I am therefore still happy with the fund's prospects and continue to believe that good stock picking in the mid and small caps will deliver above average returns.
Investec Emerging Companies comment - May 04 - Fund Manager Comment23 Jun 2004
The month of May saw the unit value of the Investec Emerging Companies Fund decrease by 3.3%. This decrease bought to an end a 12 month run, during which time the fund continually increased its unit value month on month. Nothing goes up forever in one continuous movement. This decrease, given the fund's valuation and fundamentals, should therefore be seen as a natural correction whereby the fund's holdings were allowed to form a new base from which to grow.

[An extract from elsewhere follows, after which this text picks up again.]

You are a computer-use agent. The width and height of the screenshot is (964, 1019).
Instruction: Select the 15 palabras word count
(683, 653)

The fund weighted valuation metrics are currently as follows:
Weighted price/earnings [PE] = less than 8.5%
Weighted dividend yield [DY] = greater than 4%
Weighted price/book [PB] = less than 2.1%
Weighted return on equity [ROE] = greater than 22%
Weighted 12 month projected growth = greater than 15%
One can thus see that the fund is now offering compelling value, given the quality of its holdings and positive prospects. We are confident that given the fund's fundamentals and valuation, the fund will continue to withstand any market negativity in a robust manner.

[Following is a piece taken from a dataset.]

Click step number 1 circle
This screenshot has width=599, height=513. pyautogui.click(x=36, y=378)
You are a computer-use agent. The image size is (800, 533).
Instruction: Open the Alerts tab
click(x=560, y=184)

Investec Emerging Companies comment - Apr 04 - Fund Manager Comment10 Jun 2004
Last month we mentioned for the first time that the potential for Rand weakness had risen and that the fund had therefore started to up-weight its Rand sensitive mid/small cap holdings. Since then the market's perception with regard to China and global growth has gone from irrationally bullish to decidedly bearish. This has caused commodity prices to fall and the potential for an increase in US interest rates to rise. We feel that both of these factors are negative for the Rand and therefore feel twice as convinced that good quality, high dividend yield companies with hard currency revenue streams should be bought by the fund.

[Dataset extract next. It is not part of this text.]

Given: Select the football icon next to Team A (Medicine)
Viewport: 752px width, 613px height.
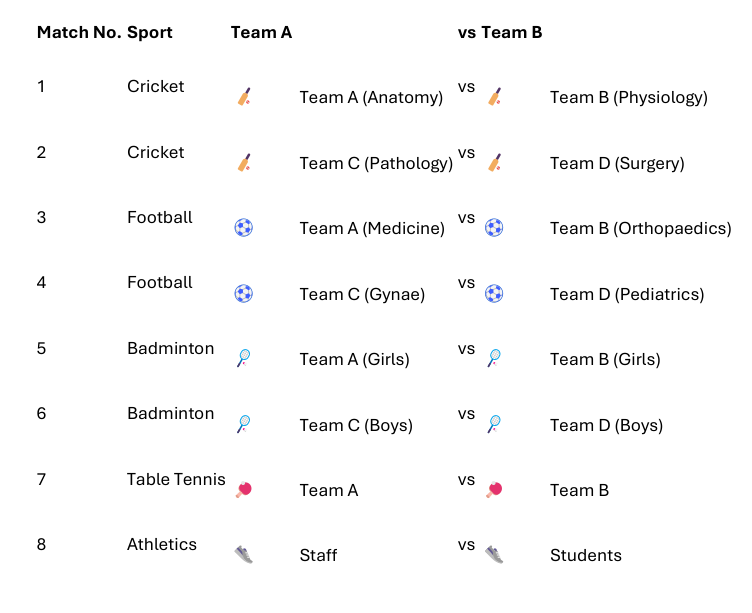Looking at the screenshot, I should coord(244,227).
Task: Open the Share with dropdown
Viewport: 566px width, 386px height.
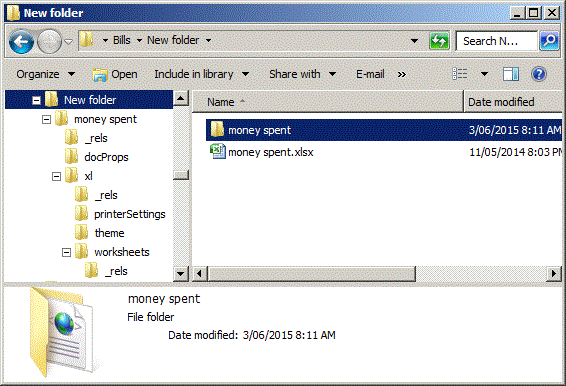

It should also be mentioned that although the fund's performance continues to be robust, with the fund being up 2.12% for the month of April, we are becoming much more cautious and worry that world markets are on the brink of experiencing some short term weakness. We are, however, also confident that in this environment, your fund (whose stocks generally trade on high dividend yields and market values below their intrinsic values), should hold up well.
Investec Emerging-Focuses on the not-so-small caps - Media Comment01 Mar 2004
As a guideline, Investec Emerging Companies Fund's focus is on companies with market caps of R1bn-R2bn, according to the fund's marketing blurb. In reality only two of the fund's top 10 shares have market caps in that range and the remaining eight average about R5bn. While these may not quite be in the top 40 share category, this may detract from the fund's appeal to purists seeking a fund with a more definitive smaller-cap slant
Investec Emerging Companies comment - Dec 03 - Fund Manager Comment09 Feb 2004
The month of December brought to a close what most would consider a good year for the fund's unit holders. December's 6.7% monthly return helped the fund achieve an annual return of 36.8% for the calendar year 2003. These good returns were greatly helped by the run in mid and small caps, with mid caps achieving an annual return of 28.4% and small caps achieving an annual return of 42.36% versus a large cap return of 12.0% per annum. The primary contributors to the fund's performance were Edcon (up 150%), Gold Reef (up 119%) and Netcare (up 63%). During the year, the fund's holdings in Wetherlys, NAIL and Avis were taken out at a premium to their market price. This trend continued into December with Naspers making an offer to the MNET minorities, offering to buy the fund's stock for 850c.
The fund continues to be weighted towards the local industrials, with a particular bias towards retailers. These stocks offer high returns, good cash generation and impressive prospective growth. The market still values these stocks at a discount to the market. We believe this to be incorrect and that the market price does not accurately reflect the local smaller SA companies' good fundamentals. We thus continue to be positive towards mid and small caps, and look forward to a prosperous 2004.